Analyze through AI and NLP to avoid biases
Don’t tag and review feedback manually and look for trends yourself. Use AI to pull in every comment, interpret your customers’ voices, and analyze for quantifiable insights so you can draw conclusions.
AI and machine learning can sort through qualitative feedback and accurately report on metrics, so you can make decisions while avoiding some of the human biases that come into play with subjective data. Importantly, this technology can scale up to any volume — one of the things that makes qualitative data so tricky to draw objective conclusions from. And it makes text analytics quantifiable, identifying clear trends, so you know which product feature to focus on next.

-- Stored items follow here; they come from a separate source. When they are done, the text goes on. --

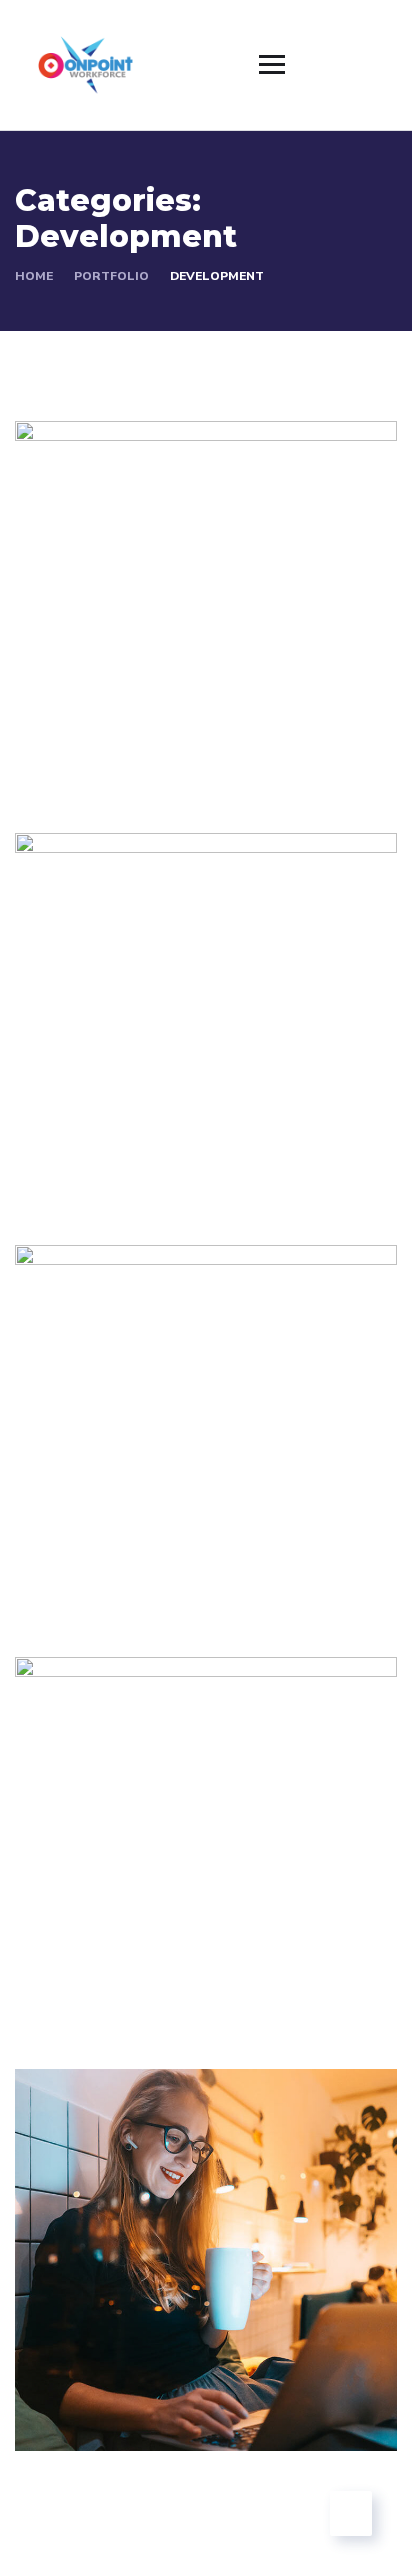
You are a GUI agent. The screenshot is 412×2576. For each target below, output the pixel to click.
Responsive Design (146, 1143)
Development (94, 761)
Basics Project (121, 1967)
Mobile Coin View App (162, 731)
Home (34, 276)
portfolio (111, 276)
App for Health (123, 1555)
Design (69, 1997)
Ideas (174, 1173)
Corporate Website (145, 2379)
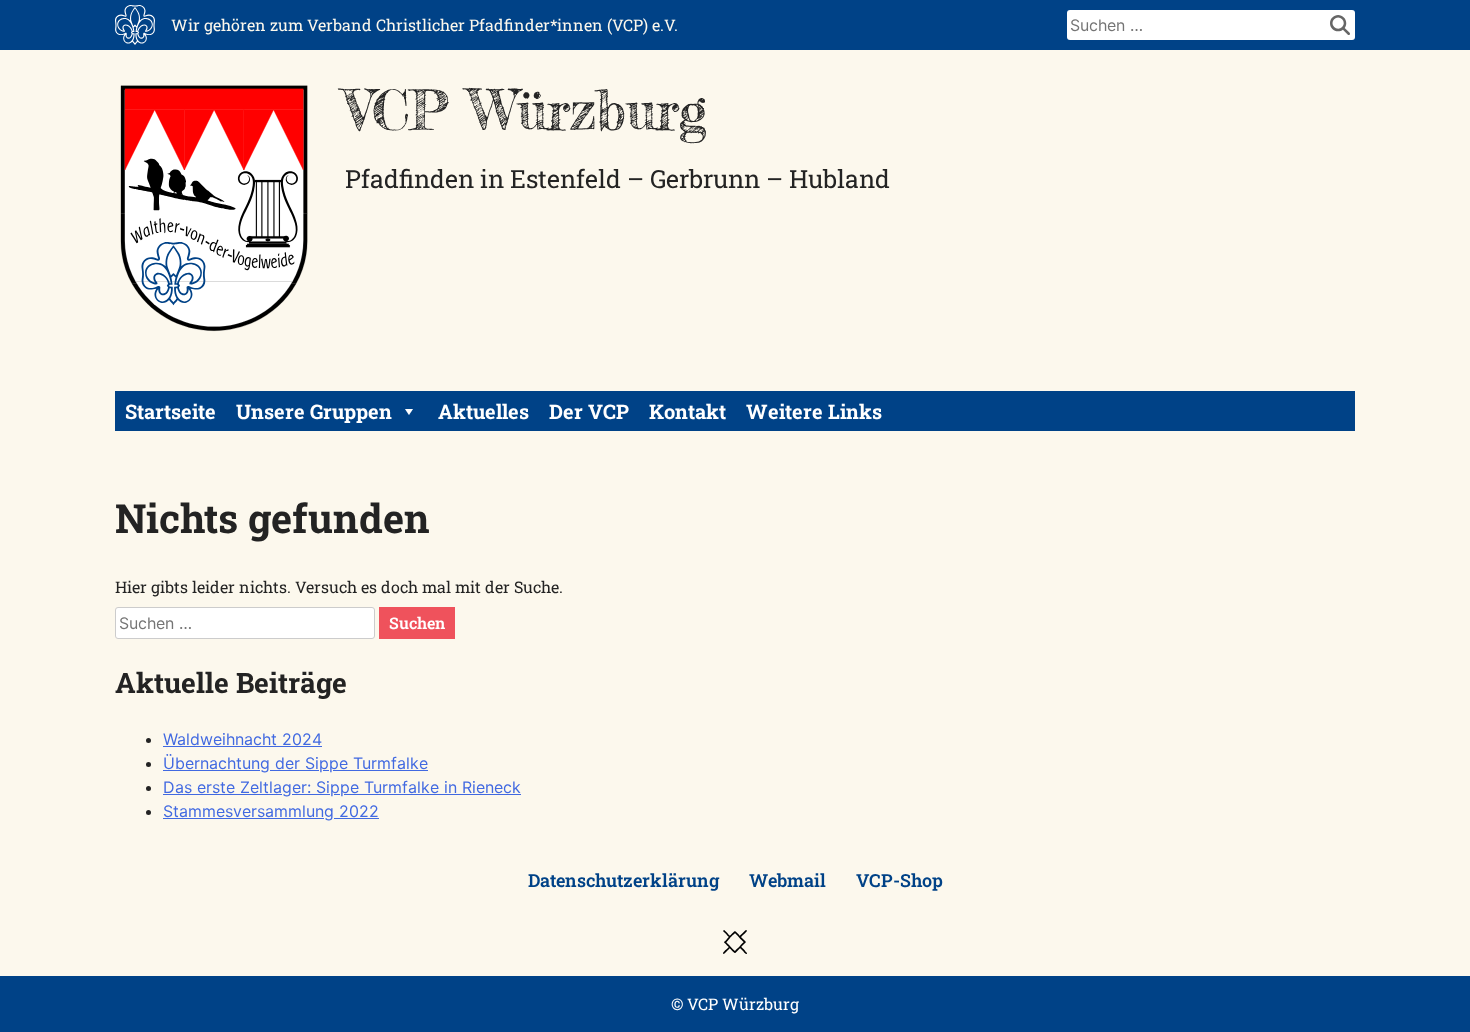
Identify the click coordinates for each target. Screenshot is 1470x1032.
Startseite (170, 411)
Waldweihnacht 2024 (242, 739)
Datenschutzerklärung (623, 880)
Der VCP (589, 411)
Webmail (787, 880)
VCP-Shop (899, 880)
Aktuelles (483, 411)
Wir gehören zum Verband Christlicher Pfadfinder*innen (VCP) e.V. (424, 24)
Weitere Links (814, 411)
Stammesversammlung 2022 (271, 811)
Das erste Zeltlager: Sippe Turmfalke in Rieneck (342, 787)
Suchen (417, 622)
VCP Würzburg (526, 110)
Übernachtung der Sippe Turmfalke (295, 763)
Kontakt (687, 411)
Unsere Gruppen (314, 411)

Use an automated feedback system that can segment based on certain customer types, such as “Enterprise plan” or “Android users”. This type of audience and data segmentation provides key context to the raw data after analysis — did you see a certain percentage increase or decrease among Android users after a new update? Are customers in one market asking for refunds at a higher rate?
Surface verifiable insights to address customer needs — not mistaken perceptions
Often, product teams and leaders have preconceived ideas about why adoption is low or what features they should roll out next. But it’s costly to develop, iterate, and launch updates that end up falling flat when you have no real insight into the problem.
Take a step back and go through your qualitative feedback. When you get to the heart of qualitative feedback, you can prioritize efficiency along with your customer experience.